The Thebaid: From Temple to Church? Reconsidering the historiographical phenomenon of the abandon, destruction and Christianization of Egyptian pagan temples (ss. III-V AD)
Ariadna Guimerà Martínez

The story of religion in Late Roman Egypt was dominated by the triumph of Christianity at expense of pagan religion. Generally studied in binary terms, the decline of the old gods of Egypt had its own dynamic away from the orthodox Church. Indeed, there were material signs that all was not well with Egyptian paganism before Christians had achieved the religious control of the Empire and the Thebaid is an excellent example of that.

Since the middle of the third century, the hieroglyphic and Greek texts on the walls of temples show a very low quality of work. For thousands of years, pharaohs had recorded their involvement to the conservation and embellishment of temples as a sign of wealthy cultic activity. This legacy continued under the Roman Empire but at a speedily declining rate. At Deir el Medina there is nothing later than Domitian; at Philae of Caracalla; at Esna of Decius. So, it is difficult to not consider that the imperial support for decoration of Egyptian temples drop after Tiberius, shrank after Hadrian and fade away with Constantine.

This communication will give an overview of the sunset of institutional Egyptian and Graeco-Roman religion through the study of the pagan temples in the Thebaid and how this was related with the outset of the Coptic Church. Furthermore, through the historical analysis the abandonment, destruction and Christianization of pagan temples will be reconsidered, with special regard to new archaeological perspectives for its study.
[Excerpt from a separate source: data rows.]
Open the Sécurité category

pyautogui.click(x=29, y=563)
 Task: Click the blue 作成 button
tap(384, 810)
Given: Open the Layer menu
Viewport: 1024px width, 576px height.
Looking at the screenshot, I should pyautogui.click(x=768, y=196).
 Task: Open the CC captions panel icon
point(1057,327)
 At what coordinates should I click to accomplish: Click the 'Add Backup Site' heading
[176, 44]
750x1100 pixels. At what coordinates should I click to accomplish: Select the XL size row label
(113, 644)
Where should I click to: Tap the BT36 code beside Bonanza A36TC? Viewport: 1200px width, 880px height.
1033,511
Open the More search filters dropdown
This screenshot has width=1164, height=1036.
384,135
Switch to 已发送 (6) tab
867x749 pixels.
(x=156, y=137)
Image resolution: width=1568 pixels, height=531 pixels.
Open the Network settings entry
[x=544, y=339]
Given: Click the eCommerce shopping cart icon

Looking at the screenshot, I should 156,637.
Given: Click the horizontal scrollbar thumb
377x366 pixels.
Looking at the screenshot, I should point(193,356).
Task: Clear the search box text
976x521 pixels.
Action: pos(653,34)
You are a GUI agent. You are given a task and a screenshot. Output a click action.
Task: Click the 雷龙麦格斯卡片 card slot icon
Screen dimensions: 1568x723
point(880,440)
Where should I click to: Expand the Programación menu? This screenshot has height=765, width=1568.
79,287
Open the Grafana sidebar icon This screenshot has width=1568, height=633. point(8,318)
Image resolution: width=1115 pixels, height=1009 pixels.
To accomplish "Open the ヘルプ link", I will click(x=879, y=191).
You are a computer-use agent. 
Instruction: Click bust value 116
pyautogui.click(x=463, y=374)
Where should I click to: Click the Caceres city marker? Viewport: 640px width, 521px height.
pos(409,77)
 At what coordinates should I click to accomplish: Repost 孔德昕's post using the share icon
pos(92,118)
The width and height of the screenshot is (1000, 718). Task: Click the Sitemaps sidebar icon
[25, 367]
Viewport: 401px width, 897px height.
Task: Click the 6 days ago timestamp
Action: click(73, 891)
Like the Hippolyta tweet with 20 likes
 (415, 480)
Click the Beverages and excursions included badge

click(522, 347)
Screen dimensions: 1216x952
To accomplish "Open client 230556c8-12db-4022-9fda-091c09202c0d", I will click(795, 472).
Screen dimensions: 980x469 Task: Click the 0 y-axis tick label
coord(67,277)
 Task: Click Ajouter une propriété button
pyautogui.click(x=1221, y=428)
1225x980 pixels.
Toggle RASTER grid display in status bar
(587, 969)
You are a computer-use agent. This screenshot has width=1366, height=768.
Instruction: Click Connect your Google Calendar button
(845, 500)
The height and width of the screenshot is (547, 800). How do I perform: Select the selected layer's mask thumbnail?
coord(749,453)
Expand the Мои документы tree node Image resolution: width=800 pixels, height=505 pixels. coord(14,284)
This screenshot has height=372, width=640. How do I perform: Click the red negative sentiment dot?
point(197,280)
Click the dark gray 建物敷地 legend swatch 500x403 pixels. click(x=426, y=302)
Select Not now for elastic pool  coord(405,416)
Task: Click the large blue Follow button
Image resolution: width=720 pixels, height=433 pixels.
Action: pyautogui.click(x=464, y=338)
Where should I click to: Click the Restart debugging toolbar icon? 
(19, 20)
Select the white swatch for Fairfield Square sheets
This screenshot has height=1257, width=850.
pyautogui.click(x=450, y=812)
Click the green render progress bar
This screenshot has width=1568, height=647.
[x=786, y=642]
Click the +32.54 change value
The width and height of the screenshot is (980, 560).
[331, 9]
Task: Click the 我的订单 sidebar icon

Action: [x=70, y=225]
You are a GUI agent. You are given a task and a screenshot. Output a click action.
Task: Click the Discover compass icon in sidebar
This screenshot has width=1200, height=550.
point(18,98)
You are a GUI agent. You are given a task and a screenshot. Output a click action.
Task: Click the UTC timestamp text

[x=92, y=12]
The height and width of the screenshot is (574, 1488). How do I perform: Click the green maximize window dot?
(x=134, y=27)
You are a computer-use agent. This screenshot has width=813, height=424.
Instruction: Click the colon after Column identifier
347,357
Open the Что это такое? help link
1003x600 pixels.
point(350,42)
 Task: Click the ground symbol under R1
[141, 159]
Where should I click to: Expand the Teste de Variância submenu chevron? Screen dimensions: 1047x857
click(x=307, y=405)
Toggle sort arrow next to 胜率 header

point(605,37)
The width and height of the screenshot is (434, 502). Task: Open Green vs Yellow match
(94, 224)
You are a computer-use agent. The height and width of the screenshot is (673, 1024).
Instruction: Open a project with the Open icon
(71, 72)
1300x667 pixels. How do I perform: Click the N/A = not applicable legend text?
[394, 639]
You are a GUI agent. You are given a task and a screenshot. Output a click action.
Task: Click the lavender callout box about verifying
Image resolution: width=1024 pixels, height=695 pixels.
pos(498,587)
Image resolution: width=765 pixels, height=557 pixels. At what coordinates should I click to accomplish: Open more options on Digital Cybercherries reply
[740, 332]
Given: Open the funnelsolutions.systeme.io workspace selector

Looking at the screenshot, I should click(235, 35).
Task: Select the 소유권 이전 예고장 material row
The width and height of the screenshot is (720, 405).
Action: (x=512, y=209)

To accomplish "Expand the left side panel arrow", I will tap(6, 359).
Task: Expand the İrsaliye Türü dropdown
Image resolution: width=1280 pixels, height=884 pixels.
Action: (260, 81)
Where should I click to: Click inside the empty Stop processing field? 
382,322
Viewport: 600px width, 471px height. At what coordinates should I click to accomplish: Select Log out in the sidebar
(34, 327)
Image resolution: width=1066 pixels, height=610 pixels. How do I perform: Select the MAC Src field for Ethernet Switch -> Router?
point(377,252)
Genuine or Fake? A comparative study of Petrie Museum’s ripple flaked knife UC16294
Ian Taylor

The predynastic ripple flaked flint knife with a carved ivory handle, UC16294, is currently on display in the Petrie Museum, University College London. It was thought by Petrie to fit between sequence dates SD60 to SD65, with Hendrickx’s reassessment of sequence date would place the knife’s manufacture between the Naqada IID2 and Naqada IIIA1 periods. However, museum records note that the knife was purchased at an unrecorded date in Egypt by Petrie which means it lacks any archaeological provenance that would confirm either its location in the timeline of Egypt or its place of discovery. The knife was first published in 1905 by Capart and later by Petrie in 1917 and 1920. Bearing in mind the lack of provenance of UC16294 coupled with the unusual form of the knife, the decoration of the handle and markings on the chert blade do raise questions regarding the authenticity of the artefact. The intention of this paper is to undertake a comparative study between it and other existing predynastic knives and knife handles with particular regard to the design and iconography to ascertain if the knife is a genuine artefact or is a fake manufactured to be sold as ‘genuine’ to a burgeoning market in Ancient Egyptian artefacts. A case of caveat emptor?